BARNEY SHOULD HAVE BEEN JUBILANT. He was top rod. The salmon he had caught, while it was certainly not a whopper, had been sufficient to allow him to tip the scales five pounds better than Moses. But only the Logans and the guides were there to witness Barney’s triumph at the weigh-in outside the ice-house, and Jim seemed somewhat troubled by it. Barney was not surprised that Moses, obviously a sore loser, had yet to return from wherever he was visiting, but he was beginning to worry about his car. He had forgotten that Miss Calculation still had the keys. She never should have driven off without his permission.
“Maybe somebody ought to go out and look for her,” Mary Lou said.

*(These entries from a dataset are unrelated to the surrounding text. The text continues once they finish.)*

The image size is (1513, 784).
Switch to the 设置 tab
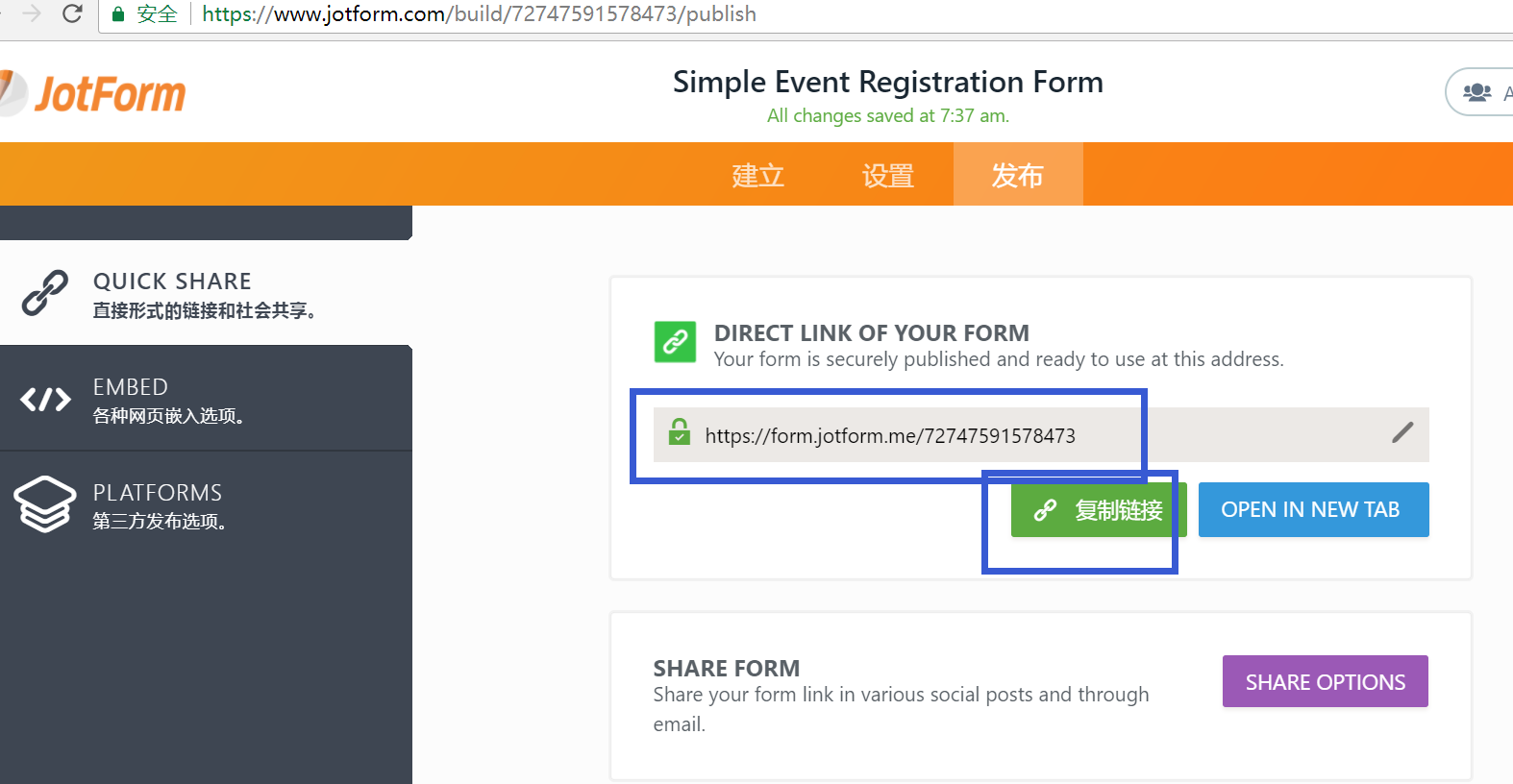tap(888, 175)
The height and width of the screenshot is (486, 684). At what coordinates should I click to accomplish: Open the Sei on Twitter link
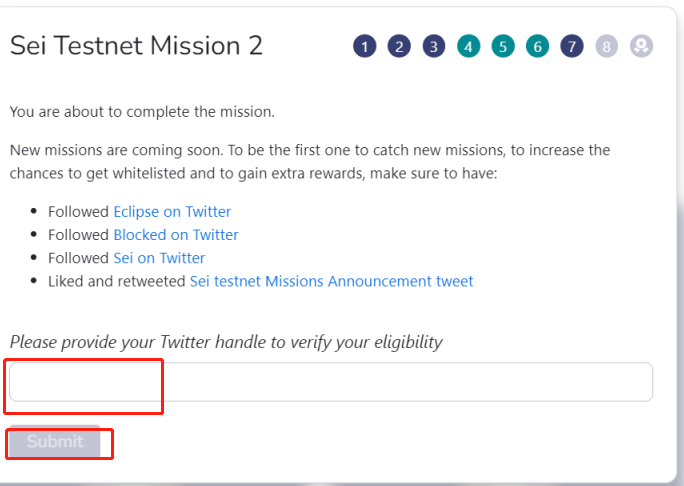click(159, 258)
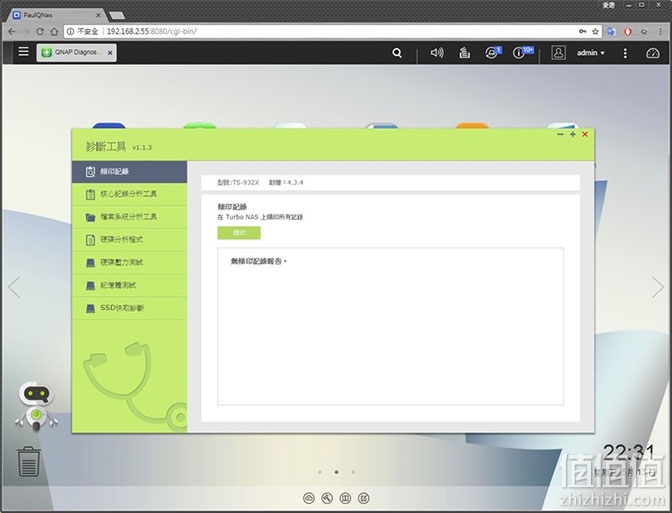This screenshot has width=672, height=513.
Task: Open the dashboard gauge icon
Action: pos(653,53)
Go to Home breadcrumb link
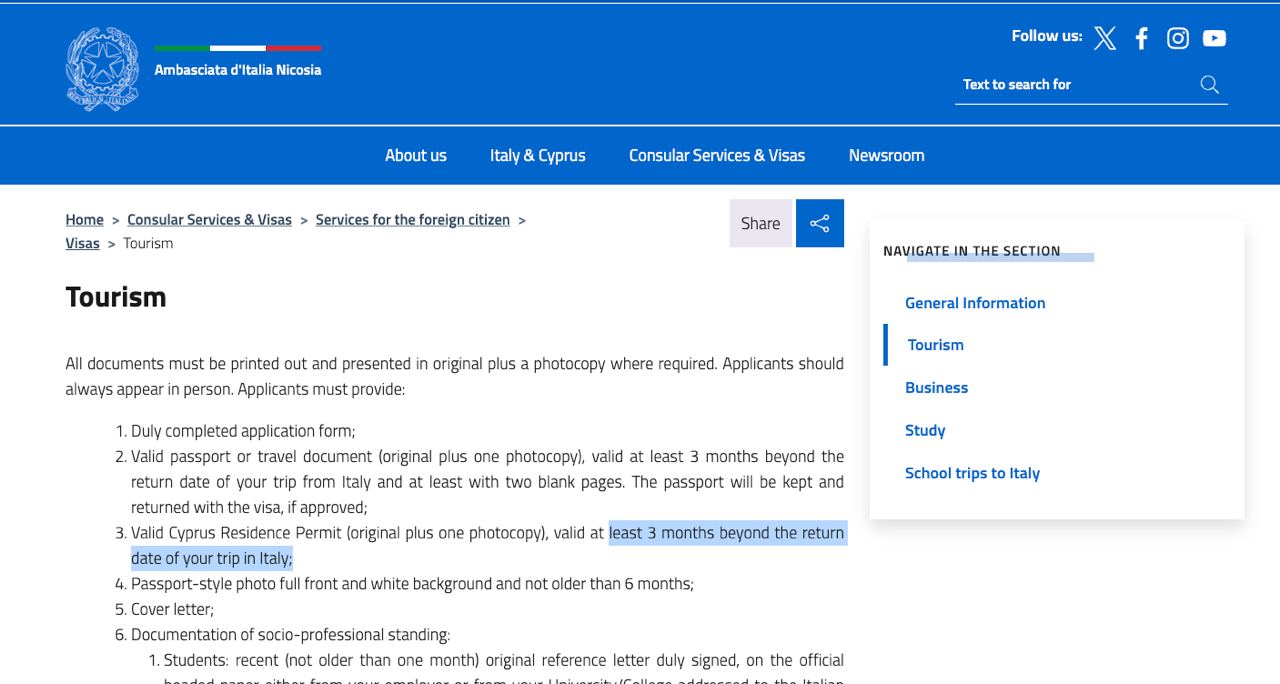The image size is (1280, 684). 84,220
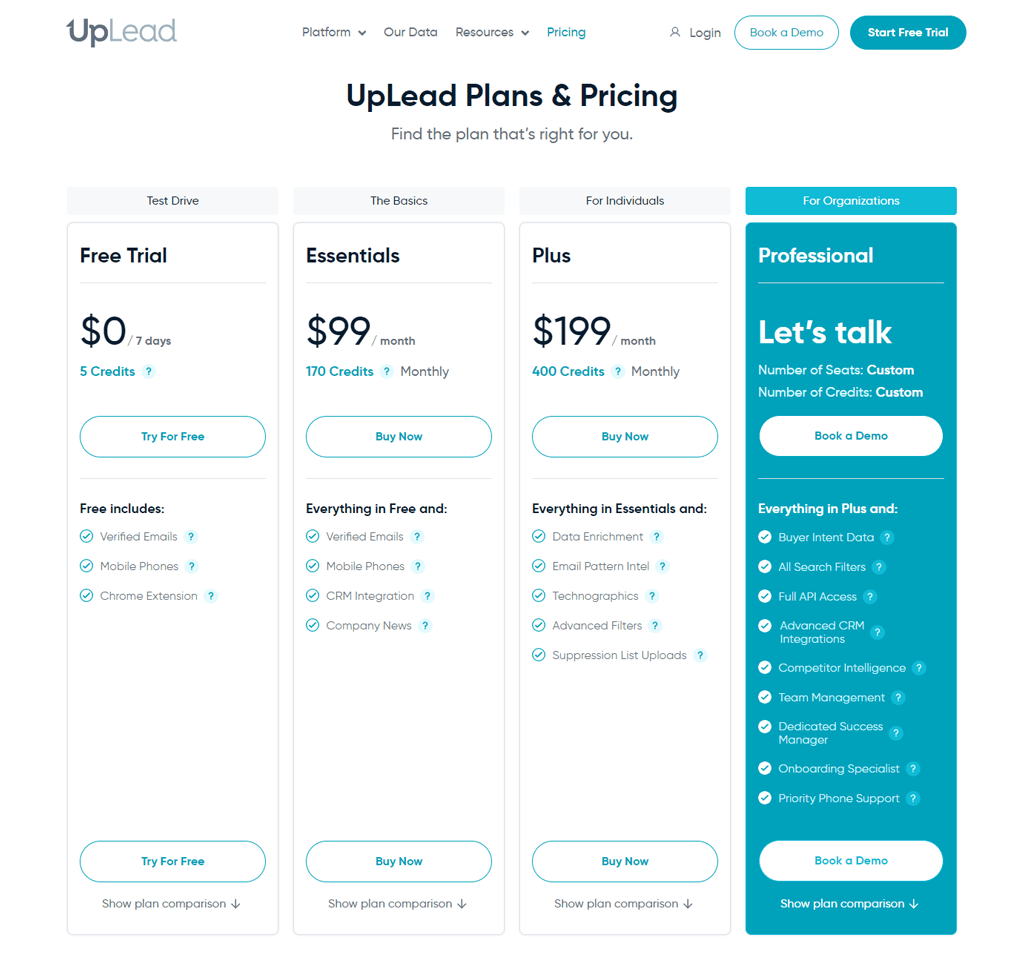Open the tooltip beside 5 Credits
This screenshot has height=966, width=1024.
click(x=148, y=371)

Rob cleared his nose of snot with one wipe of his sleeve. “Daddy’s smoking,” he said.
Larry ground his cigarette into the gravel with his heel. “Where would we look?” he asked.

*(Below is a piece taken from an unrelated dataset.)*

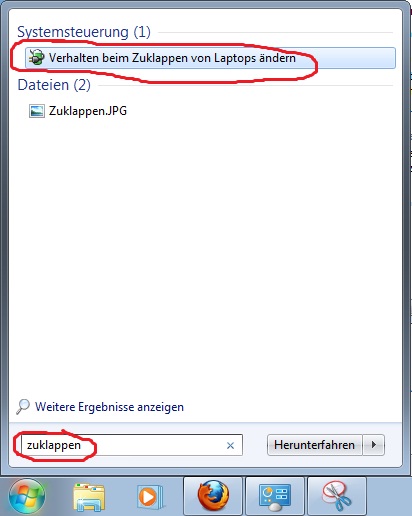Image resolution: width=412 pixels, height=516 pixels.
Task: Switch to Firefox in the taskbar
Action: point(213,496)

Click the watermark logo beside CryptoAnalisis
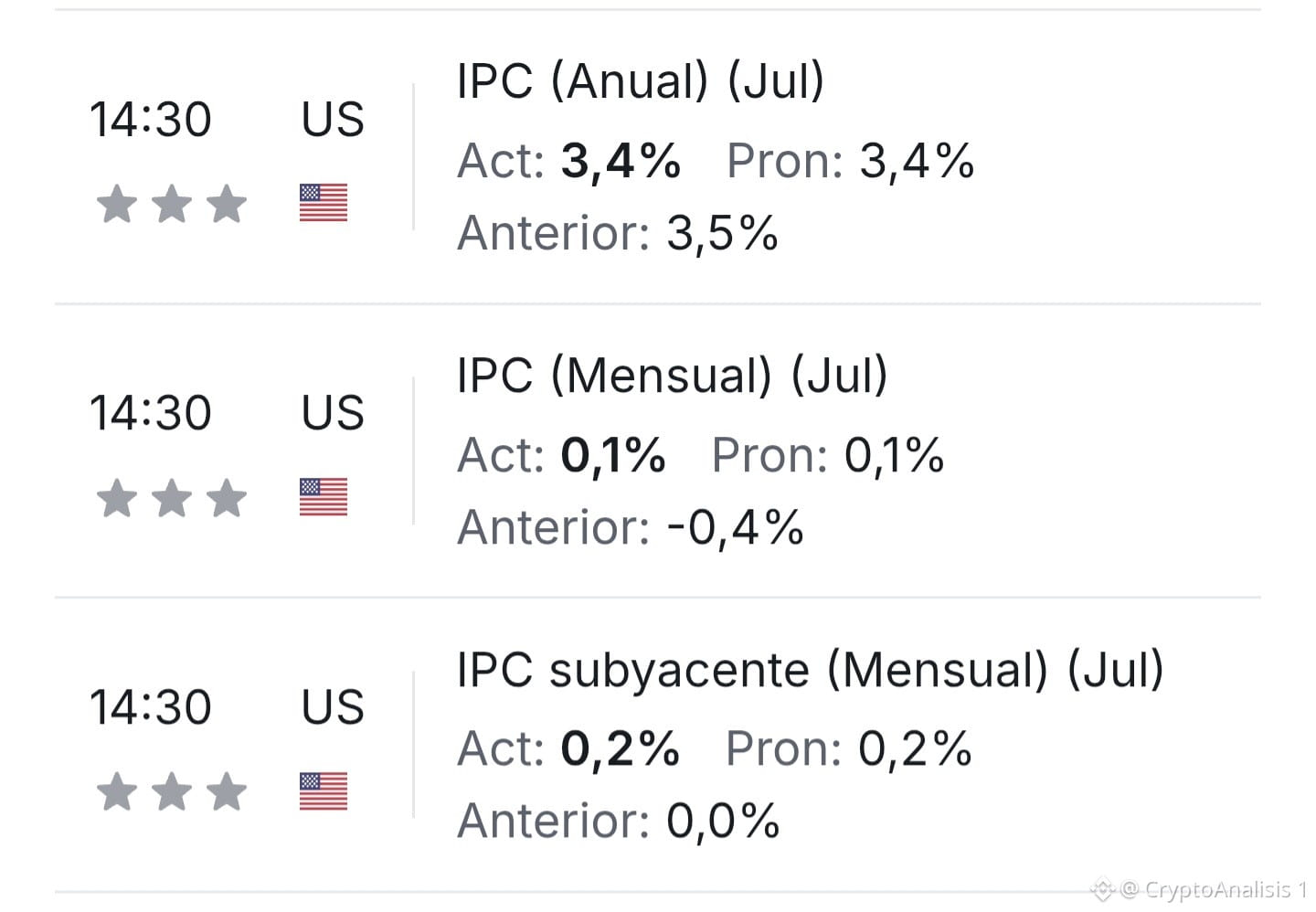pyautogui.click(x=1103, y=888)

“The nearest pit stop is where,” Barney said. “She drives back here drunk she could slam into a tree. You know what that car cost me?”
Larry passed Barney his flask. His eyes burned bright. “I think she’s with Berger somewhere.”
“You’re crazy, Larry.”
“That’s exactly what you said the last time.”
“Okay, okay, let’s go. We’ll take your car.”
JIM WAS WAITING on the shore when Moses came in to beach the canoe. “How could you do this to me, Moses?”
“Hasn’t she come back yet?”
“You better believe it. With some cock-and-bull story too.”
“What did she say?”
“She went out for a drive and parked on the Kedgewick road, leaving the keys in the ignition, and walked down to the river to snap some pictures of the sunset. When she got back some no-good Micmacs had made off with her ear. Goddamn it, Moses, I hope you enjoyed yourself, because this could cost me my job and maybe two hundred other jobs for the people around here.”
“There weren’t going to be any jobs. They had no intention of building a factory here or in Ontario, but it got them a free fishing trip with all the trimmings. Last year they pulled off the same scam in Mexico and went bone fishing for a week without it costing them a dime. Where are they now?”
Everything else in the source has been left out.